1. return isset($cache[$cls]) ? $cache[$cls] : $cache[$cls] = new $cls;
2. return #$cache[$cls] ?: $cache[$cls] = new $cls;
I read somewhere # takes significant time to execute (and I wonder why), especially when warnings/notices are actually being issued and suppressed. isset() on the other hand means an extra hash lookup. So which is better and why?
I do want to keep E_NOTICE on globally, both on dev and production servers.
I wouldn't worry about which method is FASTER. That is a micro-optimization. I would worry more about which is more readable code and better coding practice.
I would certainly prefer your first option over the second, as your intent is much clearer. Also, best to keep away edge condition problems by always explicitly testing variables to make sure you are getting what you are expecting to get. For example, what if the class stored in $cache[$cls] is not of type $cls?
Personally, if I typically would not expect the index on $cache to be unset, then I would also put error handling in there rather than using ternary operations. If I could reasonably expect that that index would be unset on a regular basis, then I would make class $cls behave as a singleton and have your code be something like
return $cls::get_instance();
The isset() approach is better. It is code that explicitly states the index may be undefined. Suppressing the error is sloppy coding.
According to this article 10 Performance Tips to Speed Up PHP, warnings take additional execution time and also claims the # operator is "expensive."
Cleaning up warnings and errors beforehand can also keep you from
using # error suppression, which is expensive.
Additionally, the # will not suppress the errors with respect to custom error handlers:
http://www.php.net/manual/en/language.operators.errorcontrol.php
If you have set a custom error handler function with
set_error_handler() then it will still get called, but this custom
error handler can (and should) call error_reporting() which will
return 0 when the call that triggered the error was preceded by an #.
If the track_errors feature is enabled, any error message generated by
the expression will be saved in the variable $php_errormsg. This
variable will be overwritten on each error, so check early if you want
to use it.
# temporarily changes the error_reporting state, that's why it is said to take time.
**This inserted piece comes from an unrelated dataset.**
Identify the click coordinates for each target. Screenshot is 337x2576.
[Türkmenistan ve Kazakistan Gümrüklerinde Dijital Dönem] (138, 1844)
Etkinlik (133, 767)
If you expect a certain value, the first thing to do to validate it, is to check that it is defined. If you have notices, it's probably because you're missing something. Using isset() is, in my opinion, a good practice.
I ran timing tests for both cases, using hash keys of various lengths, also using various hit/miss ratios for the hash table, plus with and without E_NOTICE.
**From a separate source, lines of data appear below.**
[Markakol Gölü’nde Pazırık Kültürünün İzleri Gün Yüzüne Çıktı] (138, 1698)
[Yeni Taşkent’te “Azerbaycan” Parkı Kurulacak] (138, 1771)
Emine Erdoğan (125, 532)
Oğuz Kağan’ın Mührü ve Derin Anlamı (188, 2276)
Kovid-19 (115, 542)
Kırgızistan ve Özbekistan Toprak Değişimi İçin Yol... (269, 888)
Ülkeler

The results were: with error_reporting(E_ALL) the isset() variant was faster than the # by some 20-30%. Platform used: command line PHP 5.4.7 on OS X 10.8.
However, with error_reporting(E_ALL & ~E_NOTICE) the difference was within 1-2% for short hash keys, and up 10% for longer ones (16 chars).
Note that the first variant executes 2 hash table lookups, whereas the variant with # does only one lookup.
Thus, # is inferior in all scenarios and I wonder if there are any plans to optimize it.
I think you have your priorities a little mixed up here.
First of all, if you want to get a real world test of which is faster - load test them. As stated though suppressing will probably be slower.
The problem here is if you have performance issues with regular code, you should be upgrading your hardware, or optimize the grand logic of your code rather than preventing proper execution and error checking.
Suppressing errors to steal the tiniest fraction of a speed gain won't do you any favours in the long run. Especially if you think that this error may keep happening time and time again, and cause your app to run more slowly than if the error was caught and fixed.